大学の中のIT(Information Technology),あるいはICT(Information and Communication Technology:情報通信技術)といえば,情報基盤センターに設置されている最先端のスーパーコンピュータやクラウドコンピュータから,日常の授業や大学の業務に利用されているあらゆるシステム,また,パソコン内のアプリケーションソフトの類いまでと,ハードからソフトウェアまで幅広く括られています。
ハードは所詮ソフトウェアが機能するための「入れ物」と考えれば,大学はソフトという神経細胞が縦横無尽に張り巡らされた世界,ハードとも考えられます。
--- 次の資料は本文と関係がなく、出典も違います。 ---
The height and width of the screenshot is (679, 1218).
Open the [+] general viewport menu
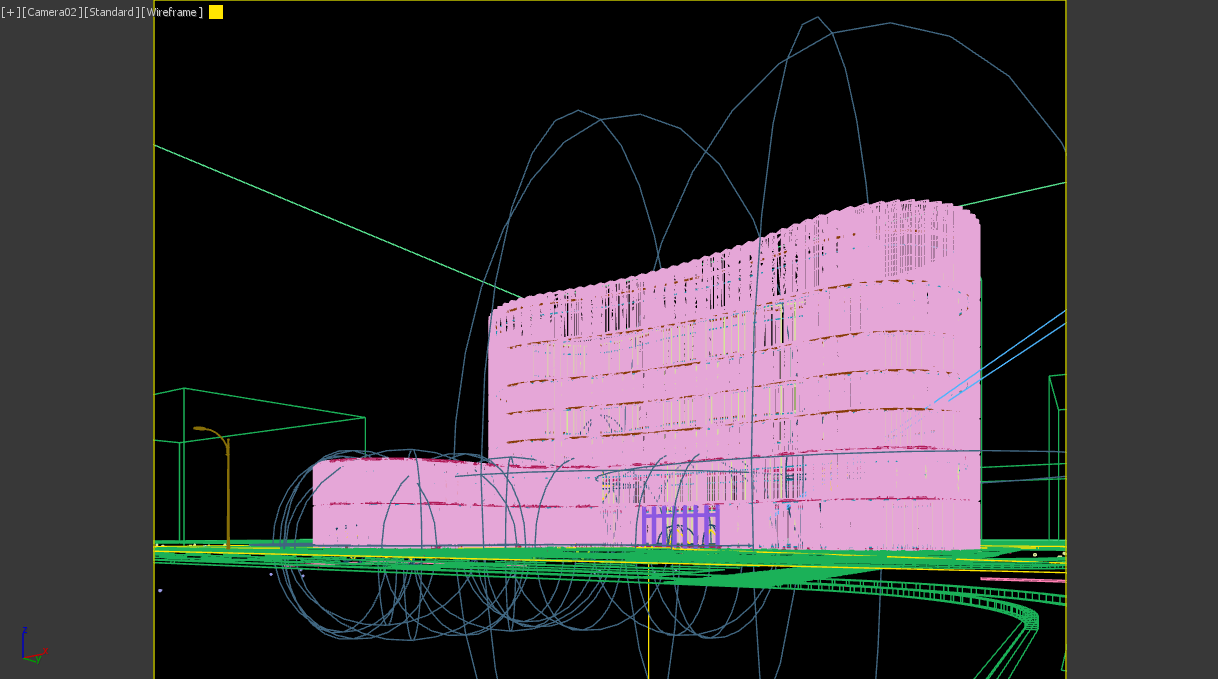pyautogui.click(x=10, y=12)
厄介なのは,この神経細胞は手にとっては目に見えにくく,かつ広く分散しているため,全体像を把握することに手間暇をかける必要があり,場合によっては別のソフトを利用しないと捉え切れないことです。
本学の現状
現在,全教職員の職員証にはICカードが導入され,学生証も順次ICカード化しています。本学では平成17年からICカード導入を検討し始め,ICカードの価格低下など導入コストの状況と効果を睨み,平成23年に運用を開始しました。授業の面では学生の全学教育科目の出欠はICカードで自動集計され,事務局(本部事務棟)の入退出にはICカードが利用されています。
この間,本学のスーパーコンピュータの能力は30倍,サーバ提供能力はクラウド化により15倍と大幅に向上しました。また,役員会等の会議でタブレット端末を利用してペーパーレス化を実現するほか,携帯電話を活用した安否確認システムを導入するなど情報化を進めており,まさに神経細胞が一段と大学の中に張り巡らされた訳です。今後も各部局の建物・教室管理はICカード対応が進み,授業にもICTが活用されていくものと思います。
情報化推進に必要な視点
一度導入されたシステムは,得失を検討したメンバーが交代すると,日常化し既視感の世界に入り,あって当たり前,なくては困るものと化し,便益と導入・運営コストとの比較は形骸化していく状況になりやすいものだと考えます。
さて,ここからが問題ですが,先に述べた“手にとっては目に見えにくく,かつ広く分散しているため,全体像を把握することに手間暇をかける必要”があります。「情報化」とは,便利であるが故に,腹を据えてその必要性,効果を考え,情報漏洩や権利侵害などリスク管理面での防御策を確実にしておくことが大切です。
これからの展開
情報化は目に見えないものの管理を必ず伴うものであり,常に利用状況,使用状況の「見える化」を念頭に付き合わなければなりません。昔から,ソフトを導入するとソフト更新のたびに費用がかさみ,企業はソフトを提供するベンダー(売り手)のために活動しているようなものだとの声が産業界に出たこともあります。ソフトの導入効果などが目に見えていればそのような声も出てこないかと思いますが,本学でも情報環境推進本部において,情報化の費用対効果を常に念頭に置き,環境整備やリスク管理を進めていきたいと思います。